Source data:
==========
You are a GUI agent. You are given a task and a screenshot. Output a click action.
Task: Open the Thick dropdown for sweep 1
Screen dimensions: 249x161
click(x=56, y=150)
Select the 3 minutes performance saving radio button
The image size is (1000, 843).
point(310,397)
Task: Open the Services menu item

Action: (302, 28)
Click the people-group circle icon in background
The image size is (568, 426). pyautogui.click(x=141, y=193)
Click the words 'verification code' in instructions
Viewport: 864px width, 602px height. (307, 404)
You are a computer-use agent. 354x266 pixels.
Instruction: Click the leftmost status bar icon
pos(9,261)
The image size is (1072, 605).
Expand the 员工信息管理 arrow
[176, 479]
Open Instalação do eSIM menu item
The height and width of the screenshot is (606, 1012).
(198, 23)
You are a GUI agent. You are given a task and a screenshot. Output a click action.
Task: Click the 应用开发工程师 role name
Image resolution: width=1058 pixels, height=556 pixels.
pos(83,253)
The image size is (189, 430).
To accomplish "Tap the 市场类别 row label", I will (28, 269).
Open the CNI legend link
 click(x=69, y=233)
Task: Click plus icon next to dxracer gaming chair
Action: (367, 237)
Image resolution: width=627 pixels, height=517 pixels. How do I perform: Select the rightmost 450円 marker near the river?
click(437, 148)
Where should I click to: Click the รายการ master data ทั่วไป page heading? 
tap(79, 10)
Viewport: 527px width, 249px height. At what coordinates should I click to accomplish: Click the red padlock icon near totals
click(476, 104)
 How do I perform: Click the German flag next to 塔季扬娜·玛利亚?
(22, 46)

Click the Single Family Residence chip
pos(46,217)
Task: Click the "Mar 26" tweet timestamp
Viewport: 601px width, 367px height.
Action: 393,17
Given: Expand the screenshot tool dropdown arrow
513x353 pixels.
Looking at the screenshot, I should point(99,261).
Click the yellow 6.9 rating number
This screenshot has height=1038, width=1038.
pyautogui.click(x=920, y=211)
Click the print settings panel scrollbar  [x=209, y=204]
==========
WHAT TO DO: All the data above should be set down a second time, exactly.

RESPONSE BELOW:
You are a GUI agent. You are given a task and a screenshot. Output a click action.
Task: Open the Thick dropdown for sweep 1
Screen dimensions: 249x161
click(x=56, y=150)
Select the 3 minutes performance saving radio button
The image size is (1000, 843).
point(310,397)
Task: Open the Services menu item

Action: (302, 28)
Click the people-group circle icon in background
The image size is (568, 426). pyautogui.click(x=141, y=193)
Click the words 'verification code' in instructions
Viewport: 864px width, 602px height. (307, 404)
You are a computer-use agent. 354x266 pixels.
Instruction: Click the leftmost status bar icon
pos(9,261)
The image size is (1072, 605).
Expand the 员工信息管理 arrow
[176, 479]
Open Instalação do eSIM menu item
The height and width of the screenshot is (606, 1012).
(198, 23)
You are a GUI agent. You are given a task and a screenshot. Output a click action.
Task: Click the 应用开发工程师 role name
Image resolution: width=1058 pixels, height=556 pixels.
pos(83,253)
The image size is (189, 430).
To accomplish "Tap the 市场类别 row label", I will (28, 269).
Open the CNI legend link
 click(x=69, y=233)
Task: Click plus icon next to dxracer gaming chair
Action: (367, 237)
Image resolution: width=627 pixels, height=517 pixels. How do I perform: Select the rightmost 450円 marker near the river?
click(437, 148)
Where should I click to: Click the รายการ master data ทั่วไป page heading? 
tap(79, 10)
Viewport: 527px width, 249px height. At what coordinates should I click to accomplish: Click the red padlock icon near totals
click(476, 104)
 How do I perform: Click the German flag next to 塔季扬娜·玛利亚?
(22, 46)

Click the Single Family Residence chip
pos(46,217)
Task: Click the "Mar 26" tweet timestamp
Viewport: 601px width, 367px height.
Action: 393,17
Given: Expand the screenshot tool dropdown arrow
513x353 pixels.
Looking at the screenshot, I should point(99,261).
Click the yellow 6.9 rating number
This screenshot has height=1038, width=1038.
pyautogui.click(x=920, y=211)
Click the print settings panel scrollbar  [x=209, y=204]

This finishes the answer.